((

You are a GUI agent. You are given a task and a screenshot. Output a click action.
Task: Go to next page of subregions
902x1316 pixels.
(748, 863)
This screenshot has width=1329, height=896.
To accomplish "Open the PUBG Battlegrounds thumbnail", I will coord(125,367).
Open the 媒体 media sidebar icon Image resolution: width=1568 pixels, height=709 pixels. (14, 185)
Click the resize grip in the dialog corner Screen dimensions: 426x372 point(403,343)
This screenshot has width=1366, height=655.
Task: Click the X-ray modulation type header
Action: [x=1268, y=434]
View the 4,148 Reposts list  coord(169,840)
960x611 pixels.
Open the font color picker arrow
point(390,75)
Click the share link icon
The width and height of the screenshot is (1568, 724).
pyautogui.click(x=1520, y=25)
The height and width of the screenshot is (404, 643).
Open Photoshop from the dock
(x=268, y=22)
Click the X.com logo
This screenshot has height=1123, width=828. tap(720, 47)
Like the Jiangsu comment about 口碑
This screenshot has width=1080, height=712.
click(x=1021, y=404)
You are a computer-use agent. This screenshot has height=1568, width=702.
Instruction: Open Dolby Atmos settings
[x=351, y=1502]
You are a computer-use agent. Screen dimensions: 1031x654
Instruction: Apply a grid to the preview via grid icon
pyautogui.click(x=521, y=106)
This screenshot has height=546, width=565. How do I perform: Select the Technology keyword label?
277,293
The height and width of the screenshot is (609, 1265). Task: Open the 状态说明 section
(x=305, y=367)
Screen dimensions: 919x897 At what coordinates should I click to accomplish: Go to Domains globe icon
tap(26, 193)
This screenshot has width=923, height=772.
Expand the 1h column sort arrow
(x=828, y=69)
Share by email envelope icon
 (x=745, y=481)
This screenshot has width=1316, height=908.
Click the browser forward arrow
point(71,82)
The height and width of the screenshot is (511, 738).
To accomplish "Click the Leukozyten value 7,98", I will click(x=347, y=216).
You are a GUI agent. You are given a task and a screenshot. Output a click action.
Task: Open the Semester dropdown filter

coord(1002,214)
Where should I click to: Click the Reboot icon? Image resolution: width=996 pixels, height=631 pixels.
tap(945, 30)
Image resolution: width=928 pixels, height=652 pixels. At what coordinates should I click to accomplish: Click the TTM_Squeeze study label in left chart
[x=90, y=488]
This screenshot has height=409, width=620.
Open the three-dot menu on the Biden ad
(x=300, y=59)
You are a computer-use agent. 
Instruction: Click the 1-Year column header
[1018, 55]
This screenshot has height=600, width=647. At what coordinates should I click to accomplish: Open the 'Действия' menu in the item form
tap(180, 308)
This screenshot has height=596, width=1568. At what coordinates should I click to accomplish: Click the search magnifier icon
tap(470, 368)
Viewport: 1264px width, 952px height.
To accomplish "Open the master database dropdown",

))

● **Task to carry out**
Return the listing above word for word.

● **Response area**
You are a GUI agent. You are given a task and a screenshot. Output a click action.
Task: Go to next page of subregions
902x1316 pixels.
(748, 863)
This screenshot has width=1329, height=896.
To accomplish "Open the PUBG Battlegrounds thumbnail", I will coord(125,367).
Open the 媒体 media sidebar icon Image resolution: width=1568 pixels, height=709 pixels. (14, 185)
Click the resize grip in the dialog corner Screen dimensions: 426x372 point(403,343)
This screenshot has width=1366, height=655.
Task: Click the X-ray modulation type header
Action: [x=1268, y=434]
View the 4,148 Reposts list  coord(169,840)
960x611 pixels.
Open the font color picker arrow
point(390,75)
Click the share link icon
The width and height of the screenshot is (1568, 724).
pyautogui.click(x=1520, y=25)
The height and width of the screenshot is (404, 643).
Open Photoshop from the dock
(x=268, y=22)
Click the X.com logo
This screenshot has height=1123, width=828. tap(720, 47)
Like the Jiangsu comment about 口碑
This screenshot has width=1080, height=712.
click(x=1021, y=404)
You are a computer-use agent. This screenshot has height=1568, width=702.
Instruction: Open Dolby Atmos settings
[x=351, y=1502]
You are a computer-use agent. Screen dimensions: 1031x654
Instruction: Apply a grid to the preview via grid icon
pyautogui.click(x=521, y=106)
This screenshot has height=546, width=565. How do I perform: Select the Technology keyword label?
277,293
The height and width of the screenshot is (609, 1265). Task: Open the 状态说明 section
(x=305, y=367)
Screen dimensions: 919x897 At what coordinates should I click to accomplish: Go to Domains globe icon
tap(26, 193)
This screenshot has width=923, height=772.
Expand the 1h column sort arrow
(x=828, y=69)
Share by email envelope icon
 (x=745, y=481)
This screenshot has width=1316, height=908.
Click the browser forward arrow
point(71,82)
The height and width of the screenshot is (511, 738).
To accomplish "Click the Leukozyten value 7,98", I will click(x=347, y=216).
You are a GUI agent. You are given a task and a screenshot. Output a click action.
Task: Open the Semester dropdown filter

coord(1002,214)
Where should I click to: Click the Reboot icon? Image resolution: width=996 pixels, height=631 pixels.
tap(945, 30)
Image resolution: width=928 pixels, height=652 pixels. At what coordinates should I click to accomplish: Click the TTM_Squeeze study label in left chart
[x=90, y=488]
This screenshot has height=409, width=620.
Open the three-dot menu on the Biden ad
(x=300, y=59)
You are a computer-use agent. 
Instruction: Click the 1-Year column header
[1018, 55]
This screenshot has height=600, width=647. At what coordinates should I click to accomplish: Open the 'Действия' menu in the item form
tap(180, 308)
This screenshot has height=596, width=1568. At what coordinates should I click to accomplish: Click the search magnifier icon
tap(470, 368)
Viewport: 1264px width, 952px height.
To accomplish "Open the master database dropdown",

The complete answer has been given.